XENEX Lightstrike Germ Zapping Robot

Apart from emitting flashes of intense UV light to kill viruses and bacteria, the Lightstrike Robot has also been proven effective to kill the most threatening pathogens like SARS-CoV-2, Ebola, and anthrax, as well as the more common germs like MRSA, C. difficile, VRE, CRE, norovirus and the flu virus in just a matter of minutes. As microorganisms become increasingly resistant to cleaning chemicals, antibiotics and hand sanitizers, new weapons are needed in the battle against superbugs. This justifies why a robot like XENEX Lightstrike becomes an asset for infection prevention.

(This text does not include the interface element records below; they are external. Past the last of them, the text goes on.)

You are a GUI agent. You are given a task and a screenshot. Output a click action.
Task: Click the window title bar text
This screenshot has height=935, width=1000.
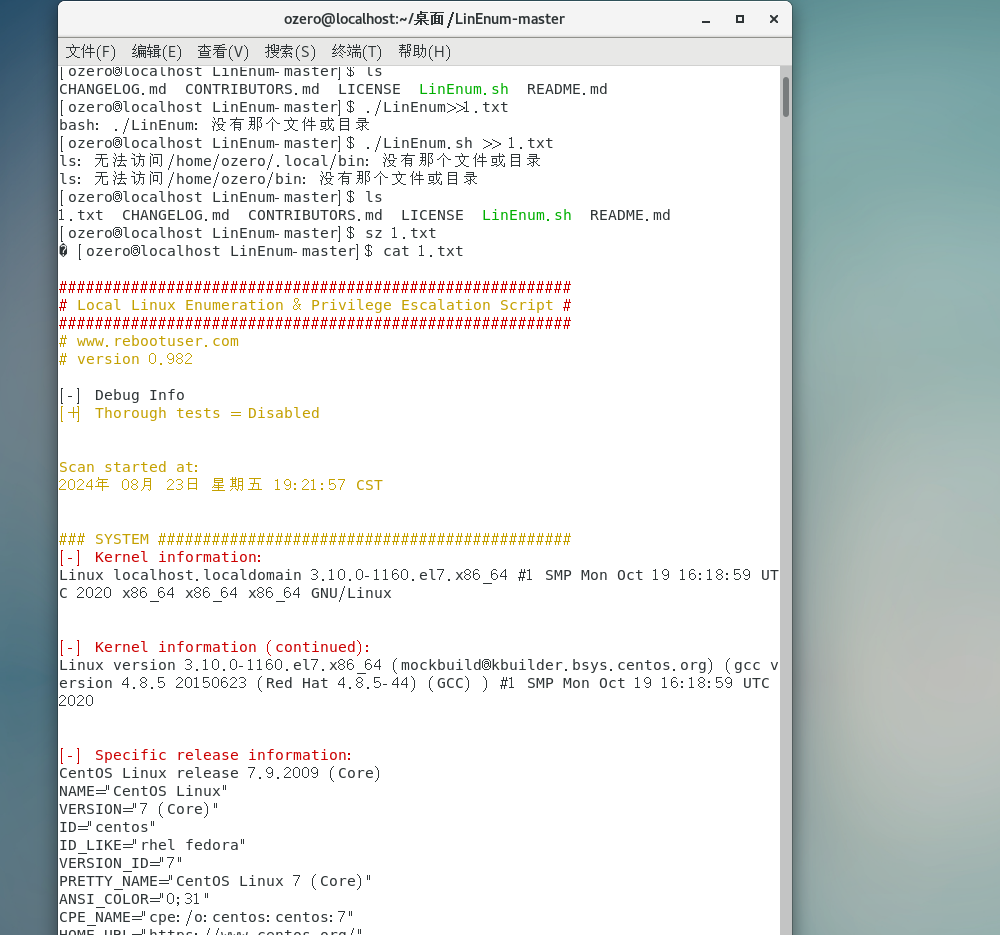click(424, 19)
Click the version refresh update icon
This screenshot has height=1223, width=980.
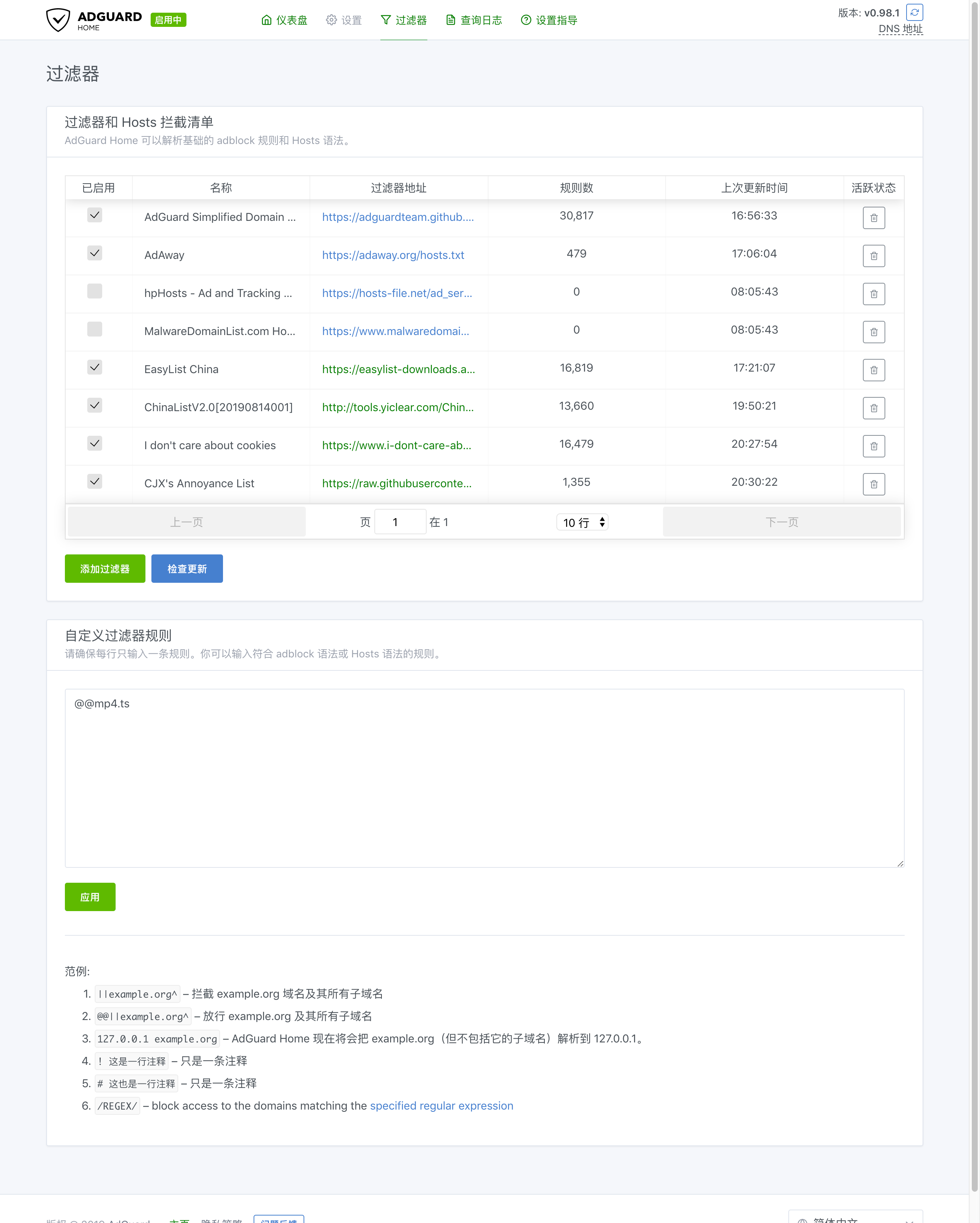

Hospitals using the Lightstrike Robot had published numerous studies reporting dramatic reductions of infection rates, even for C. difficile, which is particularly hard to destroy as its spores can live on surfaces for four to six months. One hospital reported a 100% decrease in Surgical Site Infection rates after using the robot for room disinfection and published its results in The American Journal of Infection Control.

The Lightstrike Robot can be used in any department or unit within a healthcare facility, including isolating rooms, operating theatres, emergency service, patient wards, bathrooms, public spaces and so on. The Robot is portable and works quickly, so they can disinfect dozens of rooms per day, lowering the level of contamination and preventing the spread of diseases. Thus far, the Lightstrike Robot is the only technology proven to deactivate (not surrogate) SARS-CoV-2, the causative agent of COVID-19, in two minutes. As the world continues their lives in this “new normal”, having an effective infection prevention infrastructure in place is essential.

About Terumo

Terumo is a global leader in medical technology and has been committed to “Contributing to Society through Healthcare” for nearly 100 years. Based in Tokyo and operating globally, Terumo employs more than 25,000 associates worldwide to provide innovative medical solutions in more than 160 countries and regions. The company started as a Japanese thermometer manufacturer, and has been supporting healthcare ever since. Now, it’s extensive business portfolio ranges from vascular intervention and cardio-surgical solutions, blood transfusion and cell therapy technology, to medical products essential for daily clinical practice such as transfusion systems, diabetes care, and peritoneal dialysis treatments. Terumo will further strive to be of value to patients, medical professionals, and society at large.